Ces exemples d’échecs alimentent le discours persistant selon lequel les gouvernements font des paris coûteux et infructueux avec l’argent public. Mais il y a une question plus intéressante à se poser : comment rendre plus efficaces les interventions inévitables du gouvernement ?

La vérité est que tous les gouvernements, même ceux qui prônent une approche de laissez-faire, s’engagent dans une forme ou une autre de politique industrielle, orientant certaines parties de l’économie vers des objectifs particuliers.

L’expérience récente du Québec pourrait offrir des enseignements précieux non seulement aux autres provinces, mais aussi au gouvernement fédéral, qui envisage des interventions ambitieuses dans les domaines de la production et des achats dans le secteur de la défense, du logement, de la diversification commerciale et des énergies à faible émission de carbone.

Mieux mesurer les résultats des politiques industrielles

Pour que la politique industrielle soit couronnée de succès, les gouvernements devraient mettre en place des cadres d’évaluation solides qui permettent des examens et des débats constructifs et fondés sur des données factuelles concernant les résultats et l’impact des politiques.

Cette approche permettrait aux gouvernements d’identifier non seulement les succès et les échecs, mais aussi les tendances et les victoires partielles, y compris les initiatives qui ont apporté certains avantages tout en échouant peut-être dans d’autres domaines.

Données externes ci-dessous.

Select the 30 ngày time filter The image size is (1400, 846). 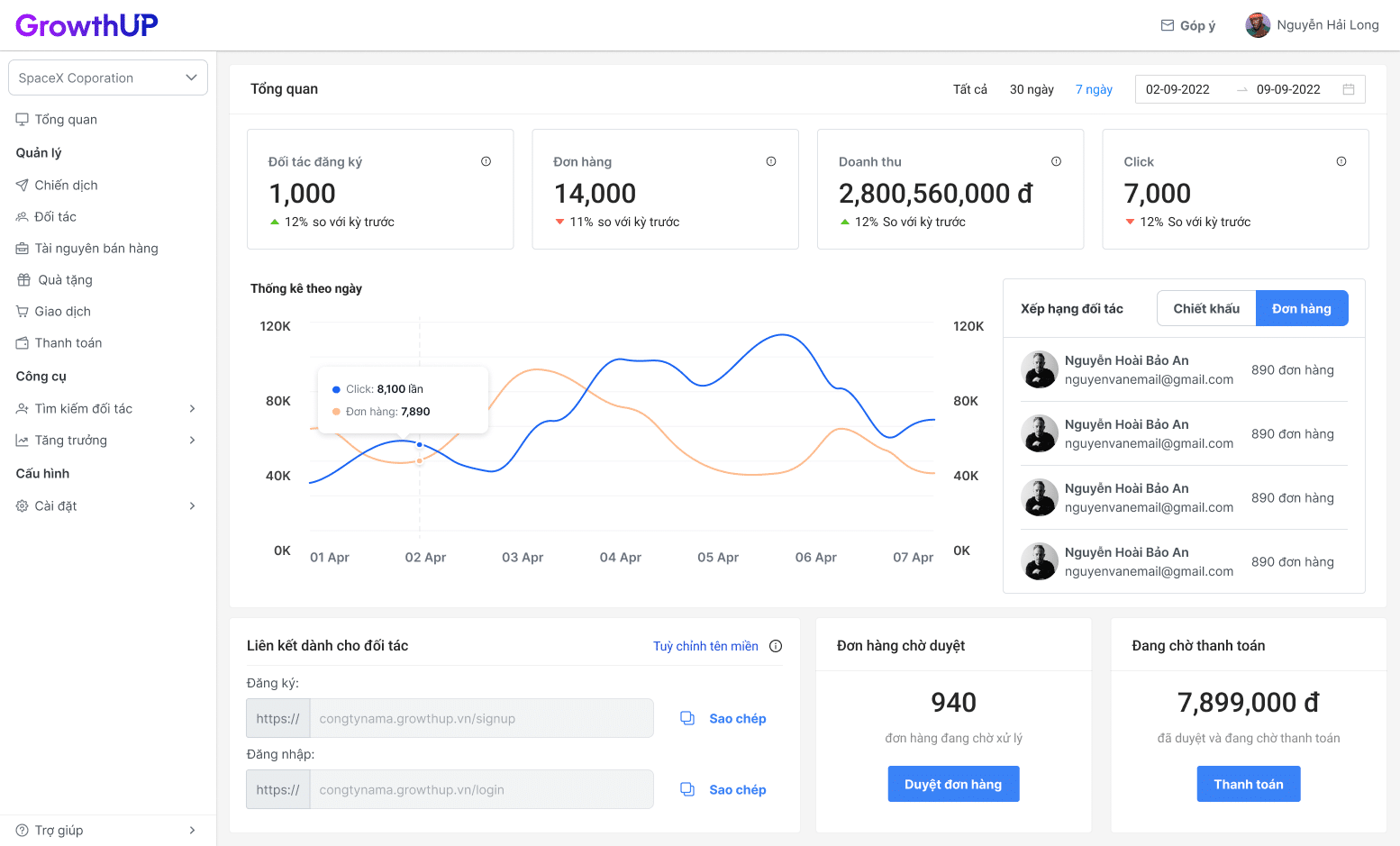tap(1031, 89)
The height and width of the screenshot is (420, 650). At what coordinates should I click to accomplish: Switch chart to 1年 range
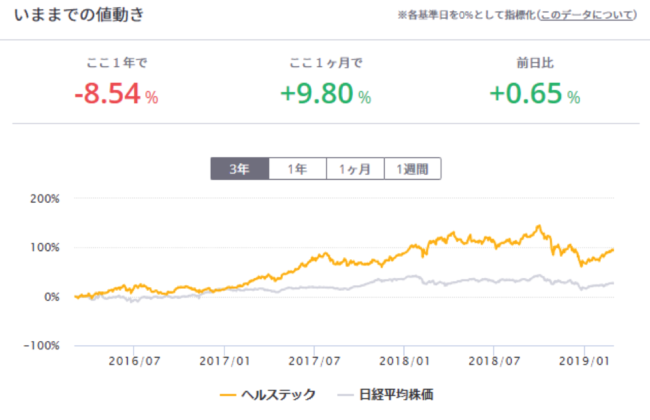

Que comprendrait une telle évaluation ?

Tout d’abord, nous devons être clairs sur les résultats attendus. Nous nous concentrons souvent sur la mesure des intrants, tels que le montant des investissements dans un secteur, le nombre de subventions annoncées pour une région ou les retombées économiques obtenues, comme les recettes fiscales récupérées auprès des travailleurs et des entreprises.

Ce qui importe davantage, ce sont les résultats, c’est-à-dire les changements mesurables dans notre économie qui ne se seraient pas produits sans l’intervention du gouvernement. Stimulons-nous véritablement les exportations ? Développons-nous des capacités industrielles stratégiques qui renforcent les chaînes d’approvisionnement ? Créons-nous des avantages concurrentiels durables ?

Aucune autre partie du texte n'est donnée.